According to Inoue-Choi, very little research has been done in the past on the effects of drinking black tea, even though black tea and green tea are both derived from different varieties of the same plant, camellia sinensis.
She said that because there hasn't been enough research on the topic, it probably isn't the right time to start incorporating black tea into your daily routine.
"Our findings may provide reassurance to people who already drink tea daily, but we don't recommend making decisions about whether people start drinking tea or change how much they are drinking right now," Inoue-Choi said.
According to her, people shouldn't base these kinds of adjustments on the outcomes of a single study, and she believes that additional research is required to fill out the findings.
"This study does not prove that tea intake lowers death, but it does imply that if you are currently drinking tea —especially black tea, which was the tea type of choice in the UK — you can continue to do so," Sesso said. "This study does not prove that tea intake decreases mortality."
Even at greater levels of consumption, the study's authors believe that their findings provide evidence that tea can be a part of a healthful diet.
A prospective study conducted in the United Kingdom that included the participation of half a million adults who drank tea discovered that higher tea consumption was associated with a modestly lower risk of passing away from any cause. The study, which was carried out by researchers at the National Cancer Institute, which is a component of the National Institutes of Health, is a large and comprehensive analysis of the potential mortality benefits of drinking black tea, which is the type of tea that is consumed the most frequently in the United Kingdom. Researchers at the National Cancer Institute carried out the research.
Previous studies that revealed a modest association between higher tea intake and decreased risk of death mostly focused on Asian people who regularly drink green tea. These studies found the relationship to be weak but significant. According to the findings of these analyses, the connection is not as strong as was initially believed. Studies on black tea have produced results that are inconsistent with one another.

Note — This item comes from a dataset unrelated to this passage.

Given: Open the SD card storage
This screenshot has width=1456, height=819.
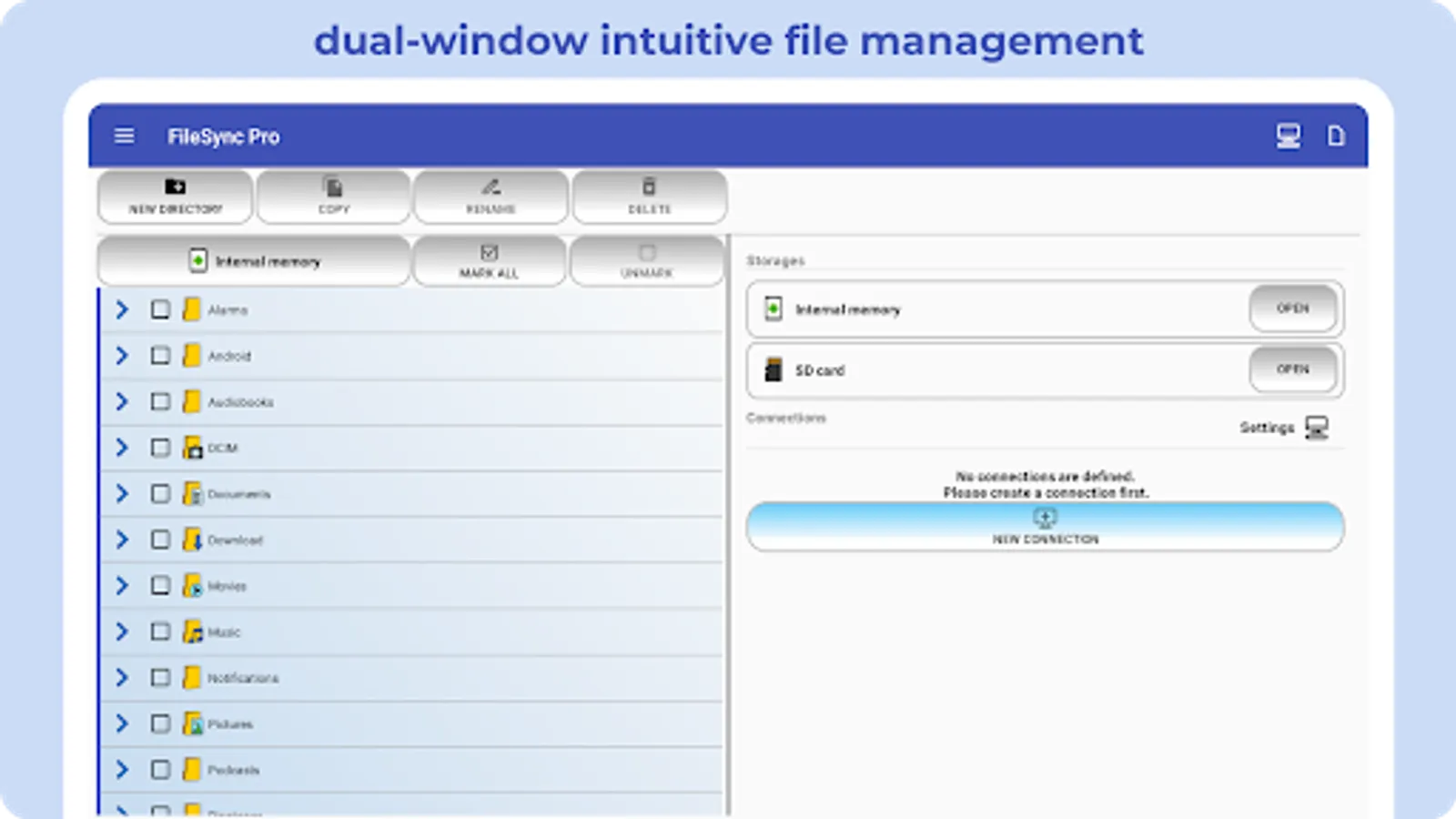Looking at the screenshot, I should click(1293, 370).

People who did not drink tea had a 9–13% greater risk of passing away from any cause when compared to tea drinkers who consumed at least two cups of tea on a daily basis. Tea drinkers had a lower risk of death overall. Researchers conducting recent research came to this conclusion while conducting their investigation. A lower risk of death from cardiovascular disease, ischemic heart disease, and stroke was associated with larger tea consumption. The connection was found to exist regardless of the ideal temperature for drinking tea, the addition of milk or sugar, or the genetic variances influencing the pace at which different people metabolize caffeine.
The findings, published in the Annals of Internal Medicine on August 30, 2022, suggest that drinking black tea can be part of a healthy diet, even at higher levels of intake, according to the researchers who wrote the article. The findings were published online ahead of print on August 30, 2022.
Participants in the study consisted of 498,043 male and female volunteers between the ages of 40 and 69 who had previously participated in a large-scale cohort study known as UK Biobank. Participants were followed for roughly 11 years, and information on mortality was collected from a linked database kept by the National Health Service in the United Kingdom (NHS).